(Stored data)
* * *
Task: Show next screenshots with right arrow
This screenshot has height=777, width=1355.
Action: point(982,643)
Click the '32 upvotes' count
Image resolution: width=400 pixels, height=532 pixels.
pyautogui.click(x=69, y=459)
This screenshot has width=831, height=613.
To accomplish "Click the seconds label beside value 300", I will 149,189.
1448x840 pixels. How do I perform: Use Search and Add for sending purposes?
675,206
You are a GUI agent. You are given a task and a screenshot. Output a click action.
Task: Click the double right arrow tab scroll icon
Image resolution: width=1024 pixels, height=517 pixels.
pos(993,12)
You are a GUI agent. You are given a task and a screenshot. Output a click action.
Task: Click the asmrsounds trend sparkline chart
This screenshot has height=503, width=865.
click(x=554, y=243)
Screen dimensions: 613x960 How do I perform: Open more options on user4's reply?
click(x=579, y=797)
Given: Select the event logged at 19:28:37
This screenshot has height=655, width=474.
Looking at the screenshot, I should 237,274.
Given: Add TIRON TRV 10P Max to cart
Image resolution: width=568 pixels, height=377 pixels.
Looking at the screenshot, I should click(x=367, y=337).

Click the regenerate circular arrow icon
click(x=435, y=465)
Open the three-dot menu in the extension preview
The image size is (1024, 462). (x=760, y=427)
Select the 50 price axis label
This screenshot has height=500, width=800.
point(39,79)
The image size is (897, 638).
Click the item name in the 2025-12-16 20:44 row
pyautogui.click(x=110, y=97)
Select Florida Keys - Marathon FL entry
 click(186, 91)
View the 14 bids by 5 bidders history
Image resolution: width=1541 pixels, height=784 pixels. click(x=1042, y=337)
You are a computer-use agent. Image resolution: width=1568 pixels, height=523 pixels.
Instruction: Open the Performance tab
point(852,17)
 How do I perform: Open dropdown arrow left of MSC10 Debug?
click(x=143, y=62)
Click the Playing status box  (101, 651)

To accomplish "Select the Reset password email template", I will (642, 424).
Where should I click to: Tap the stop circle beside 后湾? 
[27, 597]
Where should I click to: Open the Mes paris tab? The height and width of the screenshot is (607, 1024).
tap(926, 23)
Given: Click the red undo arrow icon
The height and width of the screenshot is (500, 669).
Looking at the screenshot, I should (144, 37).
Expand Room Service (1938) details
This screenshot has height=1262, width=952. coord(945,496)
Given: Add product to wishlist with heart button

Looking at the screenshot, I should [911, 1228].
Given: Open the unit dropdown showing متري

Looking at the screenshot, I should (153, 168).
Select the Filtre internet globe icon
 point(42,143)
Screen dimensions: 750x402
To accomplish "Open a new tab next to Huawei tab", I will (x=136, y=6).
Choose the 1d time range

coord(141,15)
* * *
Exercise directions
For each line of the entries that holds the word "will", pull that line out.

Expected output
To accomplish "Click the seconds label beside value 300", I will 149,189.
To accomplish "Select the Reset password email template", I will (642, 424).
To accomplish "Open a new tab next to Huawei tab", I will (x=136, y=6).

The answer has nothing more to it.